20.2.10

Listen!


Reading, Writing, Speaking and Listening. These are your four primary communication skills.

Two of them, writing and speaking, are your productive skills. As a sender, these are the skills you use to get your message across. These most often used for business in your e-mail, letters and reports and in your business presentations and discussions. The other two skills, reading and listening, are your receptive skills. As a receiver, you use these to comprehend the messages that you’re sent. In business, you use these skills whenever you open your e-mail, retrieve information online, or sit in the audience for someone else’s presentation.

Many self-improvement books and professional development courses are available to help us improve our business communication skills. However, have you noticed that most of what’s out there is skewed towards improving your productive skills?

For example, many of you have attended a business presentation skills course, or maybe you’re a member of Toastmasters, learning how to improve your public speaking. Others may have been through a business writing course, or maybe you’ve purchased a book of model business letters. A menu of options is available to help us improve our productive skills.

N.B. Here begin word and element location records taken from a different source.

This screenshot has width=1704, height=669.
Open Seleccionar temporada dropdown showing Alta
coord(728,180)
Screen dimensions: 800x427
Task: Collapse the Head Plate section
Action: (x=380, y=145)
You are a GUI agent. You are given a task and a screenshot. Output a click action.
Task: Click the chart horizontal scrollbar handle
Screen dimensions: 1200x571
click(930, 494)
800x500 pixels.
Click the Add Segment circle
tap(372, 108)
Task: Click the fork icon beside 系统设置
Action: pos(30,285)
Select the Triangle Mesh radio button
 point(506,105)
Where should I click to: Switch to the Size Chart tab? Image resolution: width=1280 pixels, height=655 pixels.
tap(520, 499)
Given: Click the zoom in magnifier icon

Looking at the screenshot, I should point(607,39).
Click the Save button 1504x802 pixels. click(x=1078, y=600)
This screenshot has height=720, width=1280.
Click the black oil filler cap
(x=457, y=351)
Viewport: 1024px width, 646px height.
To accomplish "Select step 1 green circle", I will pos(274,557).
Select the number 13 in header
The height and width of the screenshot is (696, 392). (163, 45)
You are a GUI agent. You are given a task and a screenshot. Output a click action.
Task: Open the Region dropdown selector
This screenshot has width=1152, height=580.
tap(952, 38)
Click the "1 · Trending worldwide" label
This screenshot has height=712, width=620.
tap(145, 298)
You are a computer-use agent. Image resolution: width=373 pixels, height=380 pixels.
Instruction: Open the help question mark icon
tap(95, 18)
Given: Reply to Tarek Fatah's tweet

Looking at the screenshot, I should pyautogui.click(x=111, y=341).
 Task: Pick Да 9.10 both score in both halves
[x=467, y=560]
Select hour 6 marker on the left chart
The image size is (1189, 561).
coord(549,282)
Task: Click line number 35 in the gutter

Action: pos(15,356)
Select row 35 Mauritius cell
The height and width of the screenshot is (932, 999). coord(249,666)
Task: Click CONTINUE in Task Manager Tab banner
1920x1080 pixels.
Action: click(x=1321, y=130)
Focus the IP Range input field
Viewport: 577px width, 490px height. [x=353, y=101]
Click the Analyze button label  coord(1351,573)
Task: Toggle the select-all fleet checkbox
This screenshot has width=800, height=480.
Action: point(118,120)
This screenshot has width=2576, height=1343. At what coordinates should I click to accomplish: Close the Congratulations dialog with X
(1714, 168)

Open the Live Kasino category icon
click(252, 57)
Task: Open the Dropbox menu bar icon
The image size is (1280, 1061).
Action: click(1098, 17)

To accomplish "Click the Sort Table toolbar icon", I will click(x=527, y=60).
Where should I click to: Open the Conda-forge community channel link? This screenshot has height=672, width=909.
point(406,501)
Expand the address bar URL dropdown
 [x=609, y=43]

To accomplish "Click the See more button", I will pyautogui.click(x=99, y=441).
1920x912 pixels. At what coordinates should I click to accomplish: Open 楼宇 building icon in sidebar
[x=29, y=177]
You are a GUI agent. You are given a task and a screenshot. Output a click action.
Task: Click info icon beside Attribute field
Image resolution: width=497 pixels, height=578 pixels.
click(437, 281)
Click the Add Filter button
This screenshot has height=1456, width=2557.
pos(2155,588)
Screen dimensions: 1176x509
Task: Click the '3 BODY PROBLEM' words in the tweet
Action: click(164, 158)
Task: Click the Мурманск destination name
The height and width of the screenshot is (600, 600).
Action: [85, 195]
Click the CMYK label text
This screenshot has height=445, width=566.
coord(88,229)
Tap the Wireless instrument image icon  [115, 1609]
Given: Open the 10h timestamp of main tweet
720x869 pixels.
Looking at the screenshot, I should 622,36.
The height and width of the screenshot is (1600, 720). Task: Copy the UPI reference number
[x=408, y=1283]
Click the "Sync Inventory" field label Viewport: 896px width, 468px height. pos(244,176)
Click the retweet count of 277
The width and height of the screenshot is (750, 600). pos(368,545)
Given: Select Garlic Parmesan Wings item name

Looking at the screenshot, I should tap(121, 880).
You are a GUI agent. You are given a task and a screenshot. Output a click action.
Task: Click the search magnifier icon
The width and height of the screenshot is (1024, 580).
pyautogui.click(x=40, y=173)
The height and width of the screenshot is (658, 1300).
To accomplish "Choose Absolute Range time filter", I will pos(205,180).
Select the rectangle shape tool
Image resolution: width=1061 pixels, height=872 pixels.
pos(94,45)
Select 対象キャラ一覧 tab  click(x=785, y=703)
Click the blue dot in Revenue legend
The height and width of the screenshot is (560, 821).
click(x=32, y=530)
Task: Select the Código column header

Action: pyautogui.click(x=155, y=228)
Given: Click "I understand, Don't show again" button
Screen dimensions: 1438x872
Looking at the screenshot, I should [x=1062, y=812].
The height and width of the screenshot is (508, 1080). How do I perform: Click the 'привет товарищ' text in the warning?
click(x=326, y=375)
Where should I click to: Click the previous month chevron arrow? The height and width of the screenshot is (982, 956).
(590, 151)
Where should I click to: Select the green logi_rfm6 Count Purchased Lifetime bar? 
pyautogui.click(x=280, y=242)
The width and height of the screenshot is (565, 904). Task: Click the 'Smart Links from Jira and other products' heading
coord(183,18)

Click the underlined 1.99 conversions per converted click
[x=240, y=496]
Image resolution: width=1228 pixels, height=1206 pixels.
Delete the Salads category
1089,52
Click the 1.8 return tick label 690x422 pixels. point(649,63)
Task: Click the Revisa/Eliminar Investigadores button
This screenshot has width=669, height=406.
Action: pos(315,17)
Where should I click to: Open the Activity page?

But, what about our receptive skills? When was the last time you had any formal training in reading? Probably back in secondary school. Okay, some of you may have been to a speed-reading course and others may belong to book clubs encouraging you to read more critically, but this hardly qualifies as improving reading as a business communication skill.

Listening fares even worse. How many of you remember receiving any formal training in listening at all? Do you remember anything from school? Have you ever attended a corporate training program in executive listening skills? Have you read – or have you even found – a good book on improving your listening skills?

The fact is, although listening is the communication skill we use most often on our jobs, it’s the one were least likely to receive any training in. We take it for granted that if we can hear, we can listen.

But hearing is as different from listening as eating is from digestion. What you hear must be processed, evaluated and responded to. The more thorough and critical your evaluation is, the more appropriate your response will be.

Practice this. Listen to what you are hearing. Listening is the most critical business communication skill. And like any other skill, the more you practice, the sharper you become.